As security analysts look through the data, they could find a malware-laden email which would give further clues into how the breach began.

Avid Life Media has called the intrusion “an act of criminality" and on Tuesday said The Royal Canadian Mounted Police, the Ontario Provincial Police, the Toronto Police Services and the FBI are investigating the breach.

Although companies fall victim to data breaches every day, Ashley Madison has struck a particularly sensitive nerve given the risqué nature of the site.

The large tranche of data released earlier this week included names, email addresses, amount paid for subscription services, zip codes, GPS data and more.

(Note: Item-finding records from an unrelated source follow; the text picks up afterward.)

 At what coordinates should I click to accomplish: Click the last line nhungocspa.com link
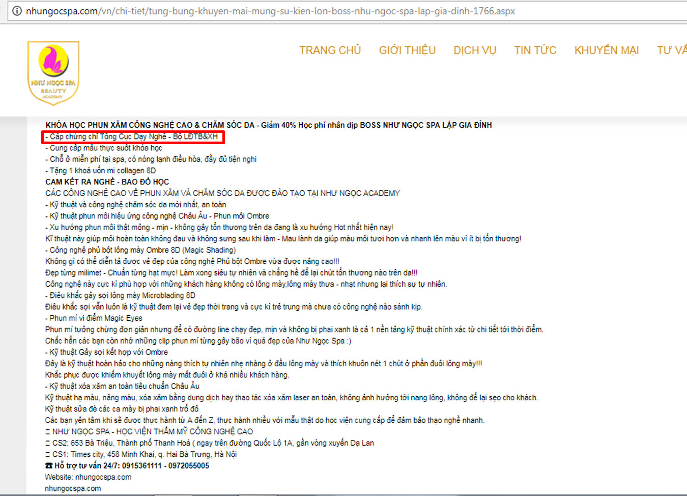point(73,488)
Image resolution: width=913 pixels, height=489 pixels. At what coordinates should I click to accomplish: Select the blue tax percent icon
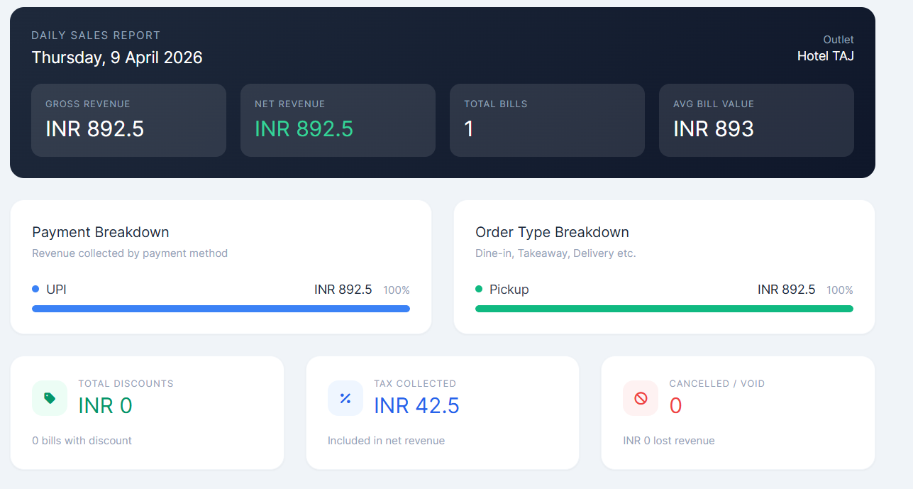(x=345, y=398)
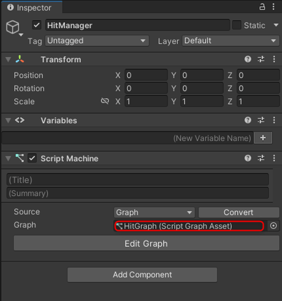Click the Edit Graph button
Image resolution: width=282 pixels, height=301 pixels.
[146, 243]
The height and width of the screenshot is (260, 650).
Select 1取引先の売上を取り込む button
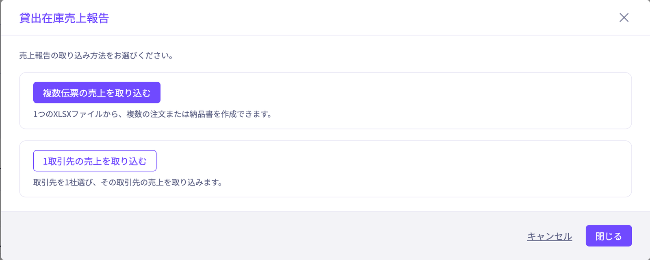(x=95, y=161)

More than 30 million people who registered with the site may be affected, although it’s widely believed some users used bogus data.

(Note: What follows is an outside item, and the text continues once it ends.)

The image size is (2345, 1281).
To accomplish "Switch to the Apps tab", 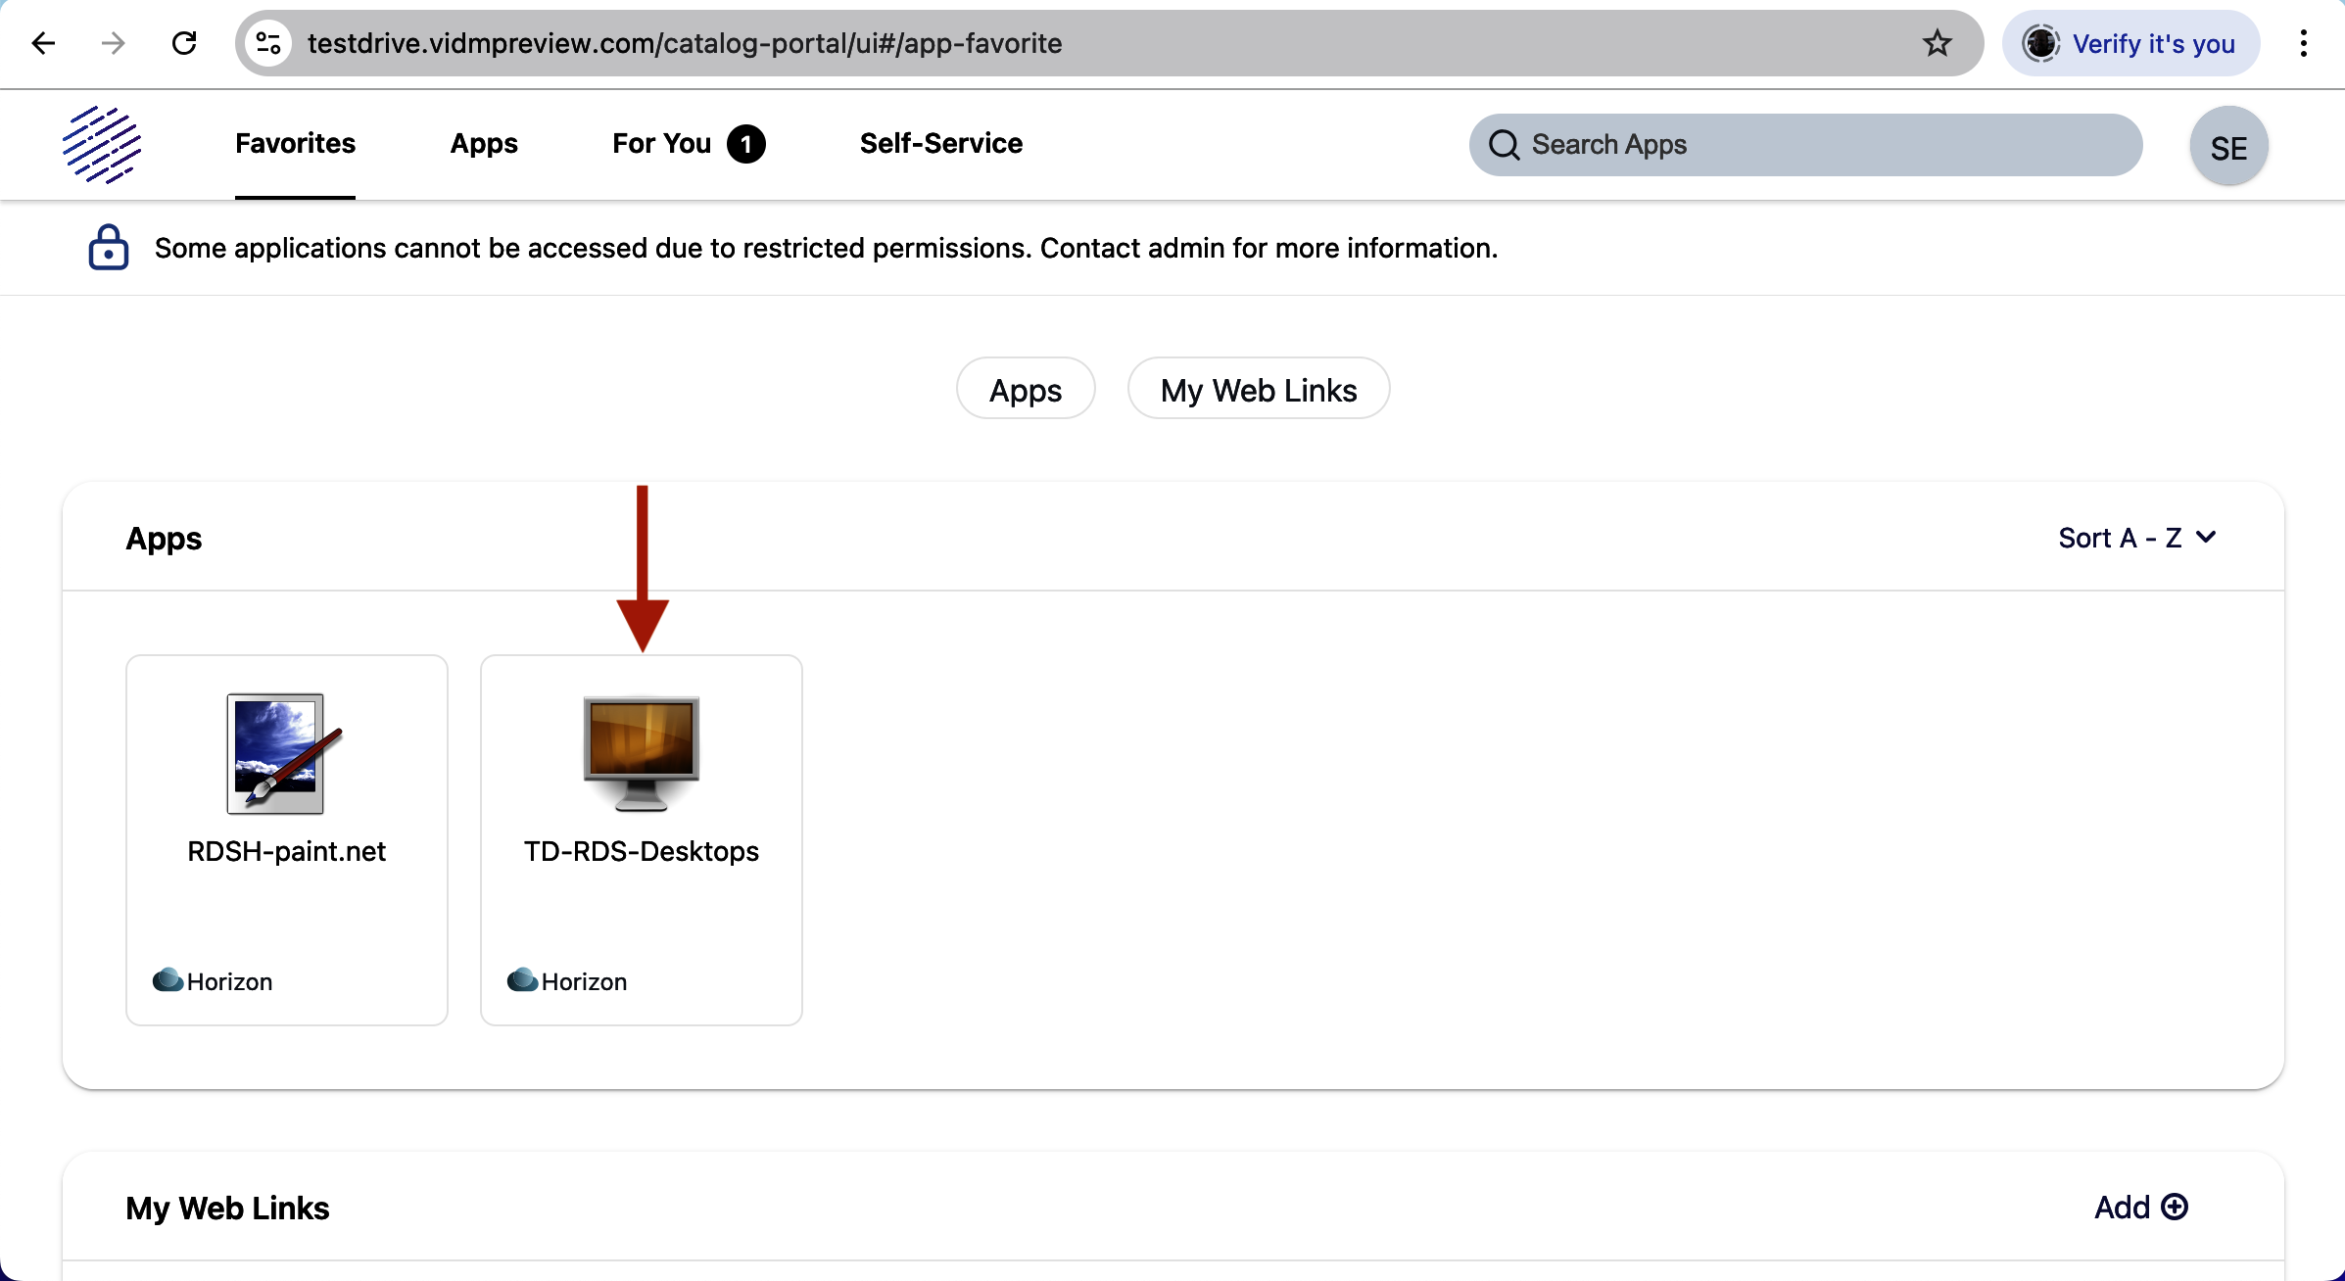I will (x=484, y=144).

For its part, Impact Team has laid fairly low, choosing to announce its latest two leaks through a publication called Quantum Magazine.

It’s a text-only publication that is published on a so-called “hidden” website that uses the Tor anonymity system. Such websites can be viewed using the Tor browser. The advantage of setting up hidden websites is that it is harder, but not impossible, to find out its real IP address.

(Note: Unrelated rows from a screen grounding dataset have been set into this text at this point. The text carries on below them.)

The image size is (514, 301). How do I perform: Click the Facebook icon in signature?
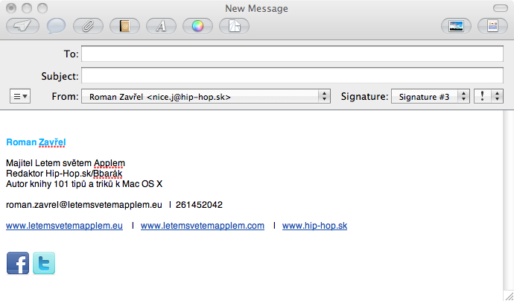(x=18, y=263)
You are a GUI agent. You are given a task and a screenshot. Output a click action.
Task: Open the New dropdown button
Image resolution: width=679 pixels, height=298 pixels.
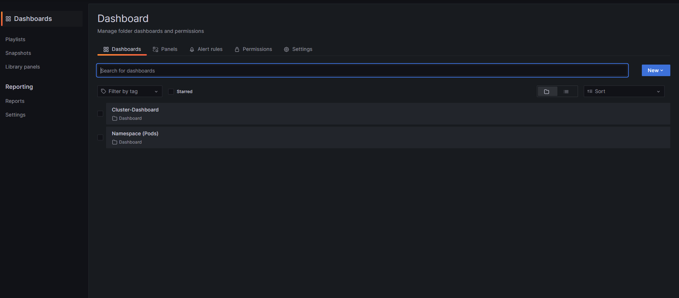(656, 70)
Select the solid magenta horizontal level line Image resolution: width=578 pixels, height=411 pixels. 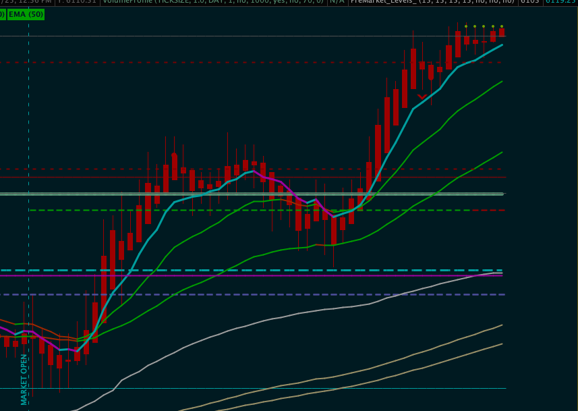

When the first 40 MB leak was released on July 19, Impact Team demanded that Avid Life Media shut down Ashley Madison and Established Men.

The group contended that if its demands weren’t met, much more data would be released, including source code repositories, financial records, internal documents and email.

Since that has come to pass, Avid Life Media is in a tough position and one in which few companies could probably recover from, Kennedy said.

“I would recommend they shut down at this point,” he said. “They are probably not going to survive this breach.”